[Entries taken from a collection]
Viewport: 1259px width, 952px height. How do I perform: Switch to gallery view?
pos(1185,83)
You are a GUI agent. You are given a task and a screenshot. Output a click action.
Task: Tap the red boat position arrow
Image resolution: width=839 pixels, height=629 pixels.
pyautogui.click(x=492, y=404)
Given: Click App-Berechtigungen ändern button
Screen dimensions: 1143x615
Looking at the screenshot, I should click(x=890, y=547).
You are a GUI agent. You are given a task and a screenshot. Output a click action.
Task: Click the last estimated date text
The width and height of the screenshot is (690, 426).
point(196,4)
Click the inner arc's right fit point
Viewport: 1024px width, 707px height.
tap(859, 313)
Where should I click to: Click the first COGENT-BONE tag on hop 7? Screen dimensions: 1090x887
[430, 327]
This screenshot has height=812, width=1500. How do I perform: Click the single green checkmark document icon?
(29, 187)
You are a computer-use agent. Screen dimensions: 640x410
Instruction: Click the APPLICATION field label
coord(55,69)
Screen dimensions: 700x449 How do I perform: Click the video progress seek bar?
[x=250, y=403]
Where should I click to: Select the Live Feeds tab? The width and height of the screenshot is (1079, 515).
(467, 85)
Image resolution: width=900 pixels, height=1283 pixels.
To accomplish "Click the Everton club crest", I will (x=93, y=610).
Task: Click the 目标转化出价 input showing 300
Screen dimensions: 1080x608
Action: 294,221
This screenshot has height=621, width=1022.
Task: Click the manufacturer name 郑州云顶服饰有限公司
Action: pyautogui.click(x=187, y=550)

## Problem to work on
The records above must be retyped in full, exactly.

## Task result
Viewport: 1259px width, 952px height. How do I perform: Switch to gallery view?
pos(1185,83)
You are a GUI agent. You are given a task and a screenshot. Output a click action.
Task: Tap the red boat position arrow
Image resolution: width=839 pixels, height=629 pixels.
pyautogui.click(x=492, y=404)
Given: Click App-Berechtigungen ändern button
Screen dimensions: 1143x615
Looking at the screenshot, I should click(x=890, y=547).
You are a GUI agent. You are given a task and a screenshot. Output a click action.
Task: Click the last estimated date text
The width and height of the screenshot is (690, 426).
point(196,4)
Click the inner arc's right fit point
Viewport: 1024px width, 707px height.
tap(859, 313)
Where should I click to: Click the first COGENT-BONE tag on hop 7? Screen dimensions: 1090x887
[430, 327]
This screenshot has height=812, width=1500. How do I perform: Click the single green checkmark document icon?
(29, 187)
You are a computer-use agent. Screen dimensions: 640x410
Instruction: Click the APPLICATION field label
coord(55,69)
Screen dimensions: 700x449 How do I perform: Click the video progress seek bar?
[x=250, y=403]
Where should I click to: Select the Live Feeds tab? The width and height of the screenshot is (1079, 515).
(467, 85)
Image resolution: width=900 pixels, height=1283 pixels.
To accomplish "Click the Everton club crest", I will (x=93, y=610).
Task: Click the 目标转化出价 input showing 300
Screen dimensions: 1080x608
Action: 294,221
This screenshot has height=621, width=1022.
Task: Click the manufacturer name 郑州云顶服饰有限公司
Action: pyautogui.click(x=187, y=550)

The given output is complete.